Le Junkers W33 à son arrivée sur le terrain de Jan Meda, près de la tribune officielle, le 5 septembre 1929. L'appareil porte sa livrée d'usine agrémentée de drapeaux éthiopiens sur le gouvernail et le fuselage. Le nom de baptême "Rigbe Tafari" et le lion de Juda sont par contre absents. [Coll Michel Barrière]

5 septembre1929, première liaison postale de Dire Dawa à Addis Abeba : le Junkers W33 piloté par le Baron Engel se présente au-dessus du champ de courses de Jan Meda. [Comité France Orient]

          ¤ Dimanche 22 septembre 1929 : Potez  25 "Nessre Asfawossen" et "Nessre Makonnen"


            Le mardi 17 septembre, Maillet et Schaesberg se rendent par le train à Dire-Dawa, accompagnés des mécaniciens Picaper, Baladé et Schmidt. Ils y arrivent le 18 septembre au soir. Ils se  mettent au travail dés le lendemain et le vendredi soir, le premier Potez est prêt. Le samedi après un essai, Maillet va survoler la ville de Harrar pendant que le second Potez effectue son premier essai aux mains de Schaesberg.


            Le dimanche 22, à 7h00 du matin, les deux Potez décollent. Le premier, piloté par Maillet, transporte Baladé et Picaper ; le second, piloté par Schaesberg, transporte Schmidt. Après avoir survolé Metahara, où un beau terrain a été aménagé par un colon, M.Nietzel, les deux appareils se posent à Jan Meda, après avoir louvoyé une demi-heure pour éviter brouillard et nuages. Ils y sont accueillis par Reffye et les deux fils du Roi.


            Les deux Potez, numérotés respectivement 2 et 3, sont baptisés du nom des jeunes princes : "Nessre Asfawossen" (Aigle Asfawossen) et "Nessre Makonnen" (Aigle Makonnen).

        Premiers services aériens

                        

            Fin 1929, la base d'attache des Potez et du Junkers est le terrain de Jan Meda (ou Janhoy Meda : le terrain de Sa Majesté) long de 900 m et situé à plus de 2000 m d'altitude. Les grands eucalyptus alentour rendent risqués les décollages à cette altitude. Faute de hangar, les appareils sont d'abord abrités sous des tentes en toile fabriquées hâtivement.


            Le 26 septembre, les avions participent aux grandes fêtes de la Mascale qui marquent la fin de la saison des pluies : deux Potez pilotés par Maillet et Schaesberg, effectuent une démonstration de voltige tandis qu'Engel, pilotant le Junkers, largue des feuillets portant un poème de circonstance en amharique.

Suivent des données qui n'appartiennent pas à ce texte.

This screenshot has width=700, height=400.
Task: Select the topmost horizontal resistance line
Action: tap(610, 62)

            Le 6 novembre, le Baron Engel décolle avec le Junkers pour Goré, à 400 km de la capitale, transportant le docteur Meyenberger et un guide indigène en vue de ramener le Ras Nado, gouverneur de la province d'Haïlou Nabor, qui se trouve gravement malade. Engel survole Nono un peu avant midi, Gouma vers 15h00, puis Djimma à 16h00. Au retour, il est retardé par le brouillard et se pose près de Nono vers 18h00. Il rentre à Addis-Abeba au matin du 7 vers 08h00. Le malade décèdera peu après.

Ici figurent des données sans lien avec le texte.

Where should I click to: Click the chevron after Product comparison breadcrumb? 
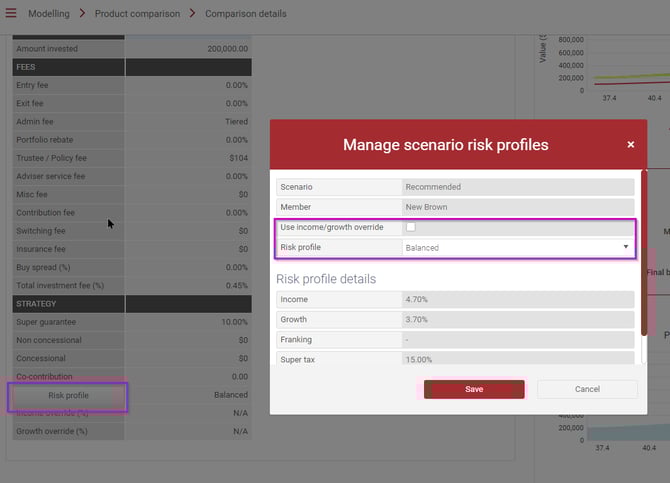(x=193, y=14)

            La situation du pays est alors instable; troubles et soulèvements se multiplient dans le nord du pays, alimentés par les mauvaises récoltes de 1928. Des intrigues de palais se développent. En septembre, le Négus charge l'un de ses fidèles, le Ras Kassa Haile Darge, de rétablir l'ordre. Ce dernier envoie dans le nord des troupes gouvernementales, mettant à leur tête son deuxième fils, le Dedjaz Leul Abera Kassa. La rencontre avec les rebelles qui a lieu dans les premiers jours d'octobre est défavorable aux troupes gouvernementales qui perdent 2.700 hommes. Le Négus demande alors à Maillet et Engel d'effectuer des reconnaissances sur la zone insoumise. Fin novembre, la première de ces missions conduit à implanter à Dessye un terrain depuis lequel les avions pourront effectuer régulièrement des missions de reconnaissance.


            Le 3 décembre, les deux Potez et le Junkers participent aux cérémonies marquant l'inauguration du bâtiment voyageurs de la gare d'Addis Abeba.


            Le 19 décembre, le Junkers piloté par Engel et deux Potez pilotés par Maillet et Schaesberg décollent de Dessye pour Addis Abeba. Outre son mécanicien Schmidt, Engel transporte à cette occasion le Dedjazmatch Wolde Selassie, oncle du Négus et gouverneur de l'Ogaden. Une panne moteur alors que le Junkers n'est qu'à 7 mètres d'altitude provoque la chute de l'avion. Le pilote est indemne; le mécanicien légèrement blessé ne fait qu'un bref séjour à l'hôpital. Gravement blessé à la tête, le Dedjazmatch est transporté à l'hôpital de Dessye où il décède pendant la nuit.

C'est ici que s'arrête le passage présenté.